Sono tre nuovi studi di fase III – tutti pubblicati su New England Journal of Medicine – a confermare l’efficacia di lenalidomide come terapia continua nei pazienti con mieloma multiplo di nuova diagnosi o come terapia di mantenimento dopo trapianto autologo di cellule staminali. Il farmaco non è ancora approvato per il mieloma multiplo di nuova diagnosi, ma le tre pubblicazioni sottolineano l’aumento di evidenze cliniche a supporto dell’utilizzo di lenalidomide in questa e in altre situazioni cliniche.
Il primo articolo http://www.nejm.org/doi/full/10.1056/NEJMoa1112704,uno studio sponsorizzato da Celgene International Sàrl, società che produce il farmaco, evidenzia infatti l’efficacia del trattamento continuo con lenalidomide in pazienti anziani con mieloma multiplo di nuova diagnosi. Questa sperimentazione clinica di fase III multicentrica, randomizzata e in doppio cieco, ha comparato l’induzione con melfalan–prednisone–lenalidomide, seguiti da mantenimento con lenalidomide (MPR-R), con melfalan–prednisone–lenalidomide (MPR), or melfalan–prednisone (MP), seguiti da placebo in 459 pazienti ≥65 anni con Mieloma Multiplo di nuova diagnosi non candidabili a trapianto autologo con cellule staminali. I pazienti sono stati seguiti per un follow-up di 30 mesi. La sopravvivenza media senza progressione della malattia è risultata essere significativamente più alta nel primo gruppo (31 mesi), che nel secondo (14 mesi) e terzo gruppo (13 mesi). Allo stesso modo i tassi di risposta erano migliori per la terapia MPR-R (77% rispetto al gruppo di controllo) e per la terapia MPR (68%), piuttosto che in quella MP (50%).
I due articoli aggiuntivi sono invece stati finanziati rispettivamente dal National Cancer Institute
http://www.nejm.org/doi/full/10.1056/NEJMoa1114083e dall’Intergroupe Francophone du Myelome (IFM)
http://www.nejm.org/doi/full/10.1056/NEJMoa1114138, e mettono in evidenza le sperimentazioni di gruppi cooperativi che hanno valutato la terapia di mantenimento con lenalidomide dopo trapianto di cellule staminali autologhe (ASCT): in entrambi questi studi il trattamento ha dato come risultato un ritardo nella progressione della malattia o nella morte, rispetto a placebo.
In particolare il primo studio, la sperimentazione di fase III CALGB ha valutato 460 pazienti con MM di nuova diagnosi che hanno ricevuto lenalidomide o placebo dopo ASCT, fino alla progressione della patologia. Dopo 50 mesi di cura risultavano deceduti o con un peggioramento progressivo della malattia il 20% dei pazienti trattati con lenalidomide, contro il 44% dei pazienti nel gruppo di controllo. Nel successivo follow-up a 34 mesi dei restanti risultavano peggiorati o morti il 37% di quelli curati col farmaco e il 58% di quelli trattati con placebo.

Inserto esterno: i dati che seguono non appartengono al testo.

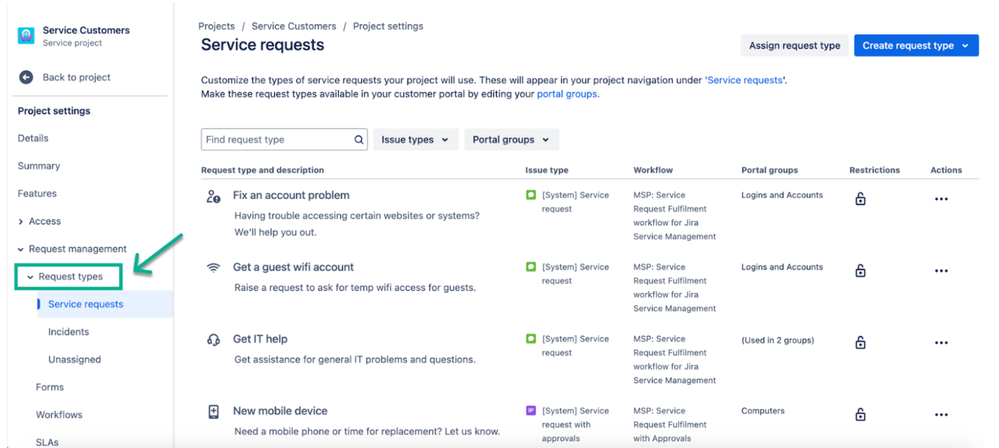This screenshot has height=448, width=999.
Task: Click the Service Customers project avatar icon
Action: (x=26, y=36)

Il secondo studio invece, IFM 2005-02, era una sperimentazione di fase III, controllata, con placebo, per la valutazione dell’efficacia di lenalidomide nel mantenimento dopo trapianto in 614 pazienti affetti da mieloma. Anche in questo caso la sopravvivenza senza progressione della malattia, al follow-up a 34 mesi, era molto più alta nel gruppo trattato con il farmaco (41 mesi) che non in quello di controllo (23 mesi).

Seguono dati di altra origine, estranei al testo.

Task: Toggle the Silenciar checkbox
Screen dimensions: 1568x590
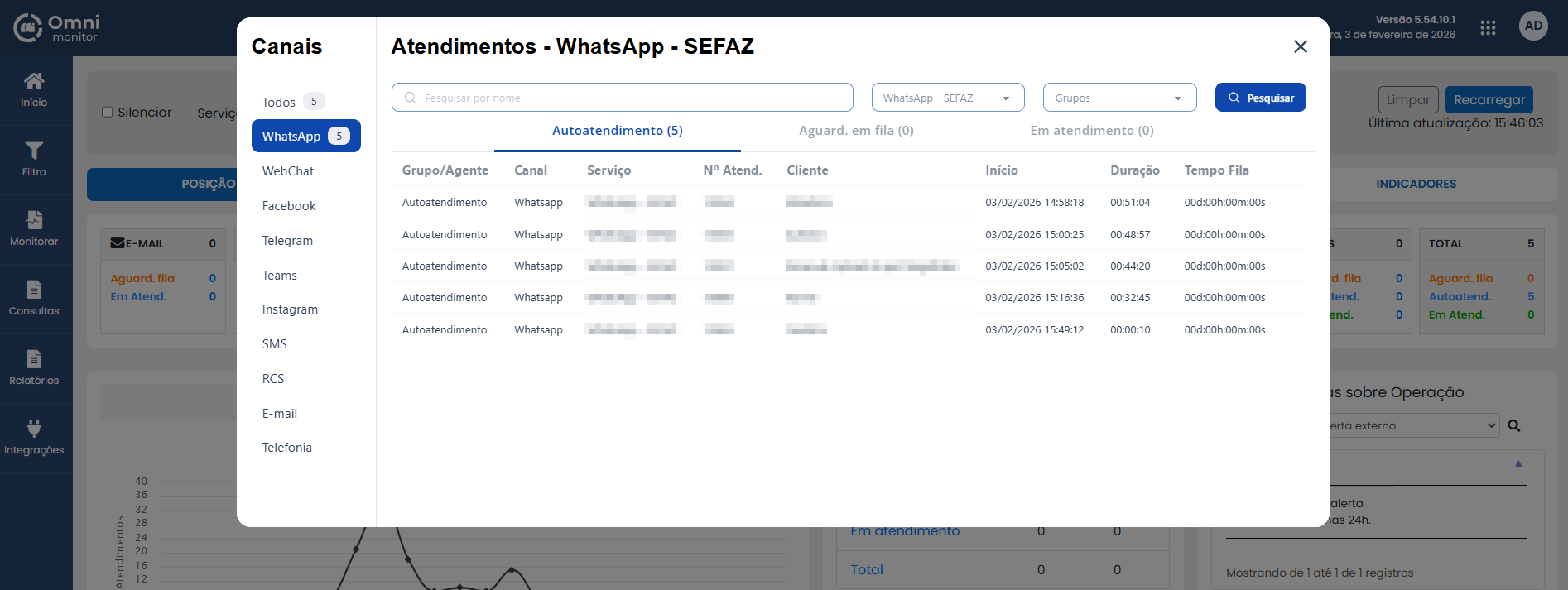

Dei risultati ottimi, che vanno a confermare il profilo di efficacia del farmaco anche per trattamenti diversi da quelli per cui è stato già approvato. “Questi studi dimostrano ancora una volta la grande efficacia di lenalidomide nella terapia del Mieloma Multiplo”, ha commentato Antonio Palumbo, responsabile dell’Unità Mieloma, Divisione di Ematologia dell’Università di Torino. “La pubblicazione di tre studi riguardanti lo stesso principio attivo, impiegato nella stessa patologia, su una rivista dell’importanza del New England Journal of Medicine, ne sono la conferma. Lenalidomide, infatti, diventa sempre di più una risorsa imprescindibile per assicurare miglioramenti sostanziali della qualità della vita e della prognosi della malattia.”